* [Working data]

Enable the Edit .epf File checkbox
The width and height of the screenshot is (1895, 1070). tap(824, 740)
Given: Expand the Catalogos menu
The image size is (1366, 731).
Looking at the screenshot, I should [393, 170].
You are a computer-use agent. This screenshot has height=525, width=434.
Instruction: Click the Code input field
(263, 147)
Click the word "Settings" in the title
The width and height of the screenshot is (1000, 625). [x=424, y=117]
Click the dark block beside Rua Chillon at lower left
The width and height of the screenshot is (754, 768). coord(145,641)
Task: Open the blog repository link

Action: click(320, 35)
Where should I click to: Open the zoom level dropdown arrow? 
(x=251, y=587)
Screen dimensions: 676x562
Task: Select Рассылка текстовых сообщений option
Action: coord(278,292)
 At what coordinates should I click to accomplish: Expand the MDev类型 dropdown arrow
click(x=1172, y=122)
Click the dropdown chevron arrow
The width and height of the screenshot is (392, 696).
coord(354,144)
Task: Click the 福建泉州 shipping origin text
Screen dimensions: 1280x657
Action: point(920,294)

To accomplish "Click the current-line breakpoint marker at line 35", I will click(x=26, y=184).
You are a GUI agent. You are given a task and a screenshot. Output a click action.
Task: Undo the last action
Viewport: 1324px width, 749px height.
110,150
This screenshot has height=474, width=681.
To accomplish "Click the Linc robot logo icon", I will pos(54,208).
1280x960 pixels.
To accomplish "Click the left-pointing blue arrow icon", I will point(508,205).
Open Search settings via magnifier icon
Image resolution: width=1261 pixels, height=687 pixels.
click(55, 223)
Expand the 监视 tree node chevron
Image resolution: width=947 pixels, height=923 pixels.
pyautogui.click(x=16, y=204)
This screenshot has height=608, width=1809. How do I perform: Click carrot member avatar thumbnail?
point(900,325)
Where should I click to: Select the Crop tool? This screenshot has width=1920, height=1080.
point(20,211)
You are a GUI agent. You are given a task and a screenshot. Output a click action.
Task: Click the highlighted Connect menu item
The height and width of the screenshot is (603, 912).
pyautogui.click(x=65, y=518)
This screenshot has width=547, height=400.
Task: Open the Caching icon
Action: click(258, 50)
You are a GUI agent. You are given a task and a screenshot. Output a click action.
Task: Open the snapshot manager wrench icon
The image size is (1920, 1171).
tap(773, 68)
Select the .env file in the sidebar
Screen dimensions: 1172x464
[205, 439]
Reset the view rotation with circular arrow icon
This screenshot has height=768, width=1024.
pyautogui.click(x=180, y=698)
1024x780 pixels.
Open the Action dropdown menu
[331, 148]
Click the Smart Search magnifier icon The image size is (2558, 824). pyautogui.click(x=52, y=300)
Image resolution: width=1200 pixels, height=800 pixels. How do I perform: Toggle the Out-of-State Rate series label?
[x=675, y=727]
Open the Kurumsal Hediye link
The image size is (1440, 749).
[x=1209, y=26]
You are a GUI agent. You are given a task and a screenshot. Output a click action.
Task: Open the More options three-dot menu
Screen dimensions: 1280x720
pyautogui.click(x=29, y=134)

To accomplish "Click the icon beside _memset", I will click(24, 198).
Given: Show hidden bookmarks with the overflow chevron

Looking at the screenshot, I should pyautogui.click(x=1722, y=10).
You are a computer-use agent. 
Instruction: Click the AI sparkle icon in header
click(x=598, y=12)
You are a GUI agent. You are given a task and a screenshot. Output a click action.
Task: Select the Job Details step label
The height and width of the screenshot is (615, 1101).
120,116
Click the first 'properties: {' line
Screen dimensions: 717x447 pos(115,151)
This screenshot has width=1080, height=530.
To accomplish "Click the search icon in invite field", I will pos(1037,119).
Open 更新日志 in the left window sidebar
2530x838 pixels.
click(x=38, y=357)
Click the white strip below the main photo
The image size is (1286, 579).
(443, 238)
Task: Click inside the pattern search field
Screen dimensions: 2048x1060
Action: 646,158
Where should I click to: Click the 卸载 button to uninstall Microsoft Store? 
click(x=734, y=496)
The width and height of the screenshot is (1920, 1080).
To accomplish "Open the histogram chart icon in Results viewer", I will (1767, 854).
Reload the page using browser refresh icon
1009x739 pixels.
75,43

* [Goal] Reproduce all of the material above line for line, without changing anything.

* [Output of the exercise]
Enable the Edit .epf File checkbox
The width and height of the screenshot is (1895, 1070). tap(824, 740)
Given: Expand the Catalogos menu
The image size is (1366, 731).
Looking at the screenshot, I should [393, 170].
You are a computer-use agent. This screenshot has height=525, width=434.
Instruction: Click the Code input field
(263, 147)
Click the word "Settings" in the title
The width and height of the screenshot is (1000, 625). [x=424, y=117]
Click the dark block beside Rua Chillon at lower left
The width and height of the screenshot is (754, 768). coord(145,641)
Task: Open the blog repository link

Action: click(320, 35)
Where should I click to: Open the zoom level dropdown arrow? 
(x=251, y=587)
Screen dimensions: 676x562
Task: Select Рассылка текстовых сообщений option
Action: coord(278,292)
 At what coordinates should I click to accomplish: Expand the MDev类型 dropdown arrow
click(x=1172, y=122)
Click the dropdown chevron arrow
The width and height of the screenshot is (392, 696).
coord(354,144)
Task: Click the 福建泉州 shipping origin text
Screen dimensions: 1280x657
Action: point(920,294)

To accomplish "Click the current-line breakpoint marker at line 35", I will click(x=26, y=184).
You are a GUI agent. You are given a task and a screenshot. Output a click action.
Task: Undo the last action
Viewport: 1324px width, 749px height.
110,150
This screenshot has height=474, width=681.
To accomplish "Click the Linc robot logo icon", I will pos(54,208).
1280x960 pixels.
To accomplish "Click the left-pointing blue arrow icon", I will point(508,205).
Open Search settings via magnifier icon
Image resolution: width=1261 pixels, height=687 pixels.
click(55, 223)
Expand the 监视 tree node chevron
Image resolution: width=947 pixels, height=923 pixels.
pyautogui.click(x=16, y=204)
This screenshot has height=608, width=1809. How do I perform: Click carrot member avatar thumbnail?
point(900,325)
Where should I click to: Select the Crop tool? This screenshot has width=1920, height=1080.
point(20,211)
You are a GUI agent. You are given a task and a screenshot. Output a click action.
Task: Click the highlighted Connect menu item
The height and width of the screenshot is (603, 912).
pyautogui.click(x=65, y=518)
This screenshot has width=547, height=400.
Task: Open the Caching icon
Action: click(258, 50)
You are a GUI agent. You are given a task and a screenshot. Output a click action.
Task: Open the snapshot manager wrench icon
The image size is (1920, 1171).
tap(773, 68)
Select the .env file in the sidebar
Screen dimensions: 1172x464
[205, 439]
Reset the view rotation with circular arrow icon
This screenshot has height=768, width=1024.
pyautogui.click(x=180, y=698)
1024x780 pixels.
Open the Action dropdown menu
[331, 148]
Click the Smart Search magnifier icon The image size is (2558, 824). pyautogui.click(x=52, y=300)
Image resolution: width=1200 pixels, height=800 pixels. How do I perform: Toggle the Out-of-State Rate series label?
[x=675, y=727]
Open the Kurumsal Hediye link
The image size is (1440, 749).
[x=1209, y=26]
You are a GUI agent. You are given a task and a screenshot. Output a click action.
Task: Open the More options three-dot menu
Screen dimensions: 1280x720
pyautogui.click(x=29, y=134)

To accomplish "Click the icon beside _memset", I will click(24, 198).
Given: Show hidden bookmarks with the overflow chevron

Looking at the screenshot, I should pyautogui.click(x=1722, y=10).
You are a computer-use agent. 
Instruction: Click the AI sparkle icon in header
click(x=598, y=12)
You are a GUI agent. You are given a task and a screenshot. Output a click action.
Task: Select the Job Details step label
The height and width of the screenshot is (615, 1101).
120,116
Click the first 'properties: {' line
Screen dimensions: 717x447 pos(115,151)
This screenshot has width=1080, height=530.
To accomplish "Click the search icon in invite field", I will pos(1037,119).
Open 更新日志 in the left window sidebar
2530x838 pixels.
click(x=38, y=357)
Click the white strip below the main photo
The image size is (1286, 579).
(443, 238)
Task: Click inside the pattern search field
Screen dimensions: 2048x1060
Action: 646,158
Where should I click to: Click the 卸载 button to uninstall Microsoft Store? 
click(x=734, y=496)
The width and height of the screenshot is (1920, 1080).
To accomplish "Open the histogram chart icon in Results viewer", I will (1767, 854).
Reload the page using browser refresh icon
1009x739 pixels.
75,43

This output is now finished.